Problemas de saúde mental, dores de coluna, falta de sono e até violência física foram algumas das questões apontadas na audiência pública que debateu a precarização do trabalho das costureiras do polo de confecções do Agreste. O encontro, promovido pela Comissão de Cidadania, foi realizado na Câmara Municipal de Caruaru, no Agreste Central, nesta terça (30).

O trabalho em facções foi apontado como prejudicial às mulheres. Nesse modelo, não se produz uma peça inteira, mas é realizado, em grande escala, um único serviço como pregar mangas, zíperes ou fazer bainhas. O valor unitário pode chegar a R$ 0,05. 

Outra dificuldade desse sistema é a informalidade. As mulheres trabalham de casa e precisam, além de bater as metas da costura, cuidar dos afazeres domésticos e dos filhos.

No ramo há 15 anos, Maria Valdinete é faccionista. Ela contou que a carga de trabalho chega a 14 horas diárias e que, devido às longas jornadas, teve a coluna comprometida. 

Representando o coletivo Mulheres Criando Moda, Valdinete descreveu a condição das costureiras informais. “Ninguém vê a realidade dessas mulheres que viram a noite, sem hora para comer e dormir e chegam a apanhar por não dar conta do serviço. São situações degradantes”, relatou. 

“Nós somos a maioria do polo. É preciso valorizar e dar visibilidade a esse trabalho, porque sem as costureiras informais não existe polo de confecções”, afirmou.

TRABALHADORAS – “Sem as costureiras informais não existe polo de confecções”, apontou Maria Valdinete, do coletivo Mulheres Criando Moda. Foto: Giovanni Costa

Produção feminina

A falta de valorização do trabalho das costureiras foi apontada como uma contradição por Maria Betânia Ávila, do Instituto Feminista pela Democracia SOS Corpo. 

“As mulheres dão sustentação a esse arranjo produtivo tão importante para Pernambuco, mas têm o trabalho e, consequentemente, a vida precarizados”, analisou.

Presidente da Comissão de Cidadania, a deputada Dani Portela (Psol) reforçou que as mulheres são as principais responsáveis pela produção do polo de confecções do Agreste, o segundo maior do Brasil. 

“É fundamental sabermos quais as condições de trabalho de quem produz essa riqueza para o estado. São mulheres, mães de família, que trabalham de casa por horas a fio, por valores baixos. E acabam tendo a própria saúde e a da família afetadas”, destacou a parlamentar.

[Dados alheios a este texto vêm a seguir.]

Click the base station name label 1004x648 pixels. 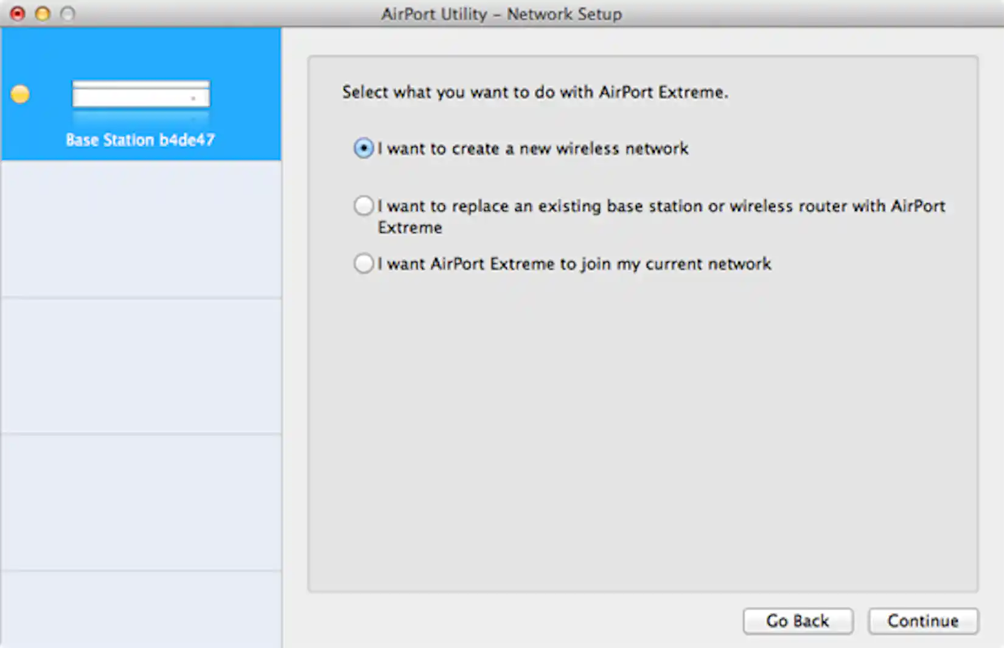pyautogui.click(x=141, y=140)
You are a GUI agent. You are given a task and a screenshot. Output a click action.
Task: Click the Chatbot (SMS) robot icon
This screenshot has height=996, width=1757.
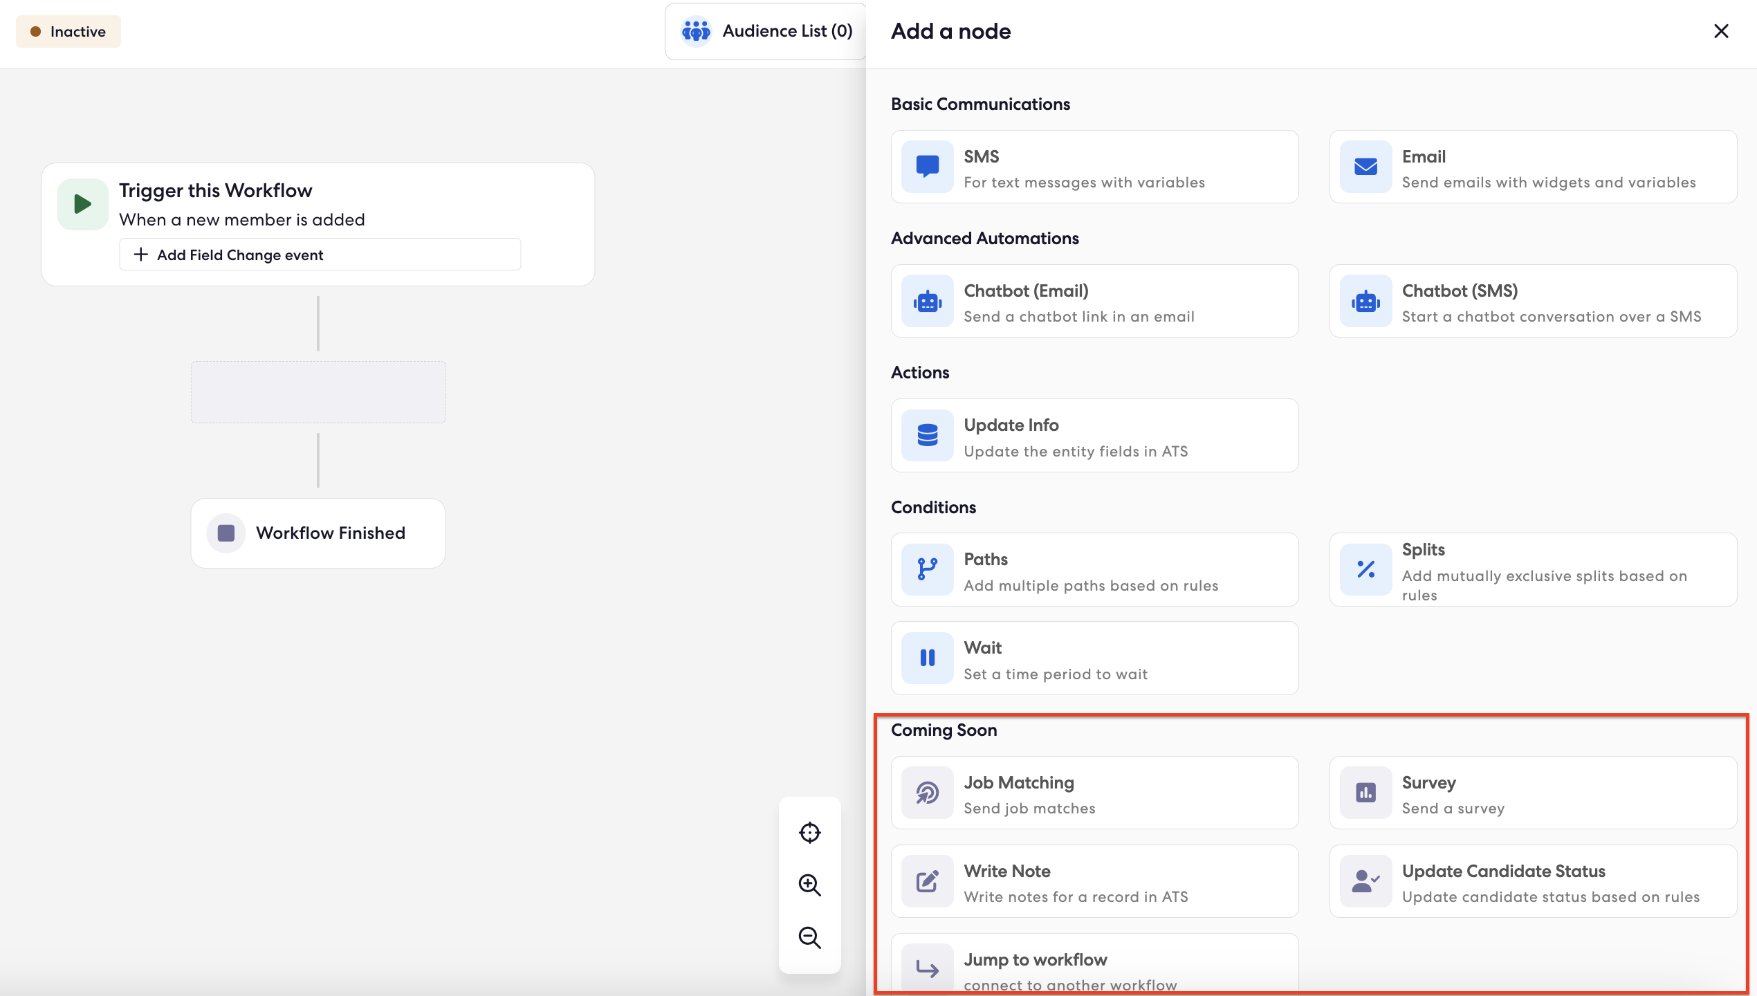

EXAUSTÃO – “Ao perguntarmos às mulheres o que elas querem, muitas respondem que desejariam um dia de lazer”, pontuou Pergentina Vilarim. Foto: Giovanni Costa

Pergentina Vilarim, do coletivo de mulheres Casa Lilás, falou sobre o projeto Costurando Moda com Direitos, coordenado pela ONG Fase, que mobiliza as costureiras a lutar por condições dignas de trabalho. 

“Ao perguntarmos às mulheres o que elas querem, muitas respondem que desejariam um dia de lazer”, pontuou, ressaltando a rotina intensa a que estão submetidas essas trabalhadoras.

Coordenadora da Fase, Luiza de Melo Souza levantou necessidades da categoria. “Políticas de fomento à produção de mulheres, subsídio para pagamento de energia elétrica, cuidados com a saúde, construção de creches e a definição de preço mínimo por facção são algumas dessas medidas”, listou.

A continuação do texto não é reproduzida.